We could try protests of course. But something else I read this morning rang true

“the same toolkit of protest methods that activists have been using with diminishing returns, and governments have been brushing aside with increasing success, since the dawn of the twentieth century. The handful of successes achieved by those methods many decades ago have imposed a bizarre astigmatism of the imagination on the left; the stereotyped methods of protest have become so sacrosanct, or so automatic, that the mere fact that they have failed consistently for years never quite seems to register.”

excerpted from “A Terrible Ambivalence” by John Michael Greer in the Energy Bulletin.

72nd and Progress Way in Tilbury Delta, BC,

72nd and Progress Way in Tilbury Delta, BC,

If you still feel that Burns Bog might be important you might want to respond to this call – which turned up four times in my inbox today

Please attend the September 14th Delta Council meeting to help save Burns Bog and stop the South Fraser Freeway.

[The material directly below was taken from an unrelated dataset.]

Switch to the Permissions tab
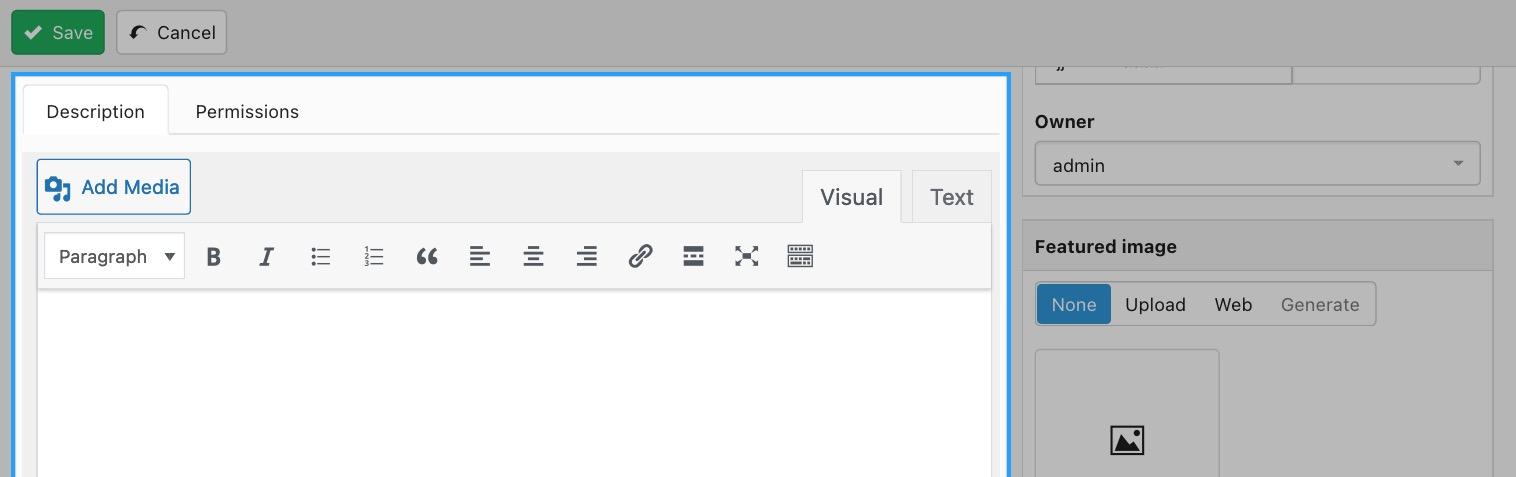 coord(247,111)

Previously Delta Council, on advise of municipal legal counsel decided not to invoke the dispute resolution mechanism under the Burns Bog Protection Covenant and a motion to seek a second opinion was
defeated.

However the Burns Bog Conservation Society forged ahead and obtained a second opinion from an expert in Environmental Law.  This opinion has been forwarded to Council and is on the agenda to be discussed at the
September 14th meeting.  Ideally Council will agree to take on immediate action to invoke the Covenant.  We want to fill every seat in the council chambers, in order to convince them to take action.

The meeting starts at 6.45 pm at Delta Municipal Hall, 4500 Clarence Taylor Crescent, Delta.   Bring a friend if you can. If you know of anyone else that maybe interested in attending please call them as well

The 640 bus from Scott Road Station goes to the Ladner exchange which is a short walk away.

It’s a long shot of course, that Delta Council will change its mind. And that if it does the huge scrapers and bull dozers that are wrecking the farmland around the bog will be stilled for a while. That Gordon Campbell will admit he was wrong all along and that we do not actually need the Gateway Program: that port and highway expansions are now irrelevant.

You might even believe that Stephen Harper will start saying things in public that are closer to his true beliefs that he adumbrates only behind closed doors.  That’s probably more likely than the DFO will actually do what it was set up to do and what it is supposed to do by law. After all its track record of saving fish is not exactly stellar.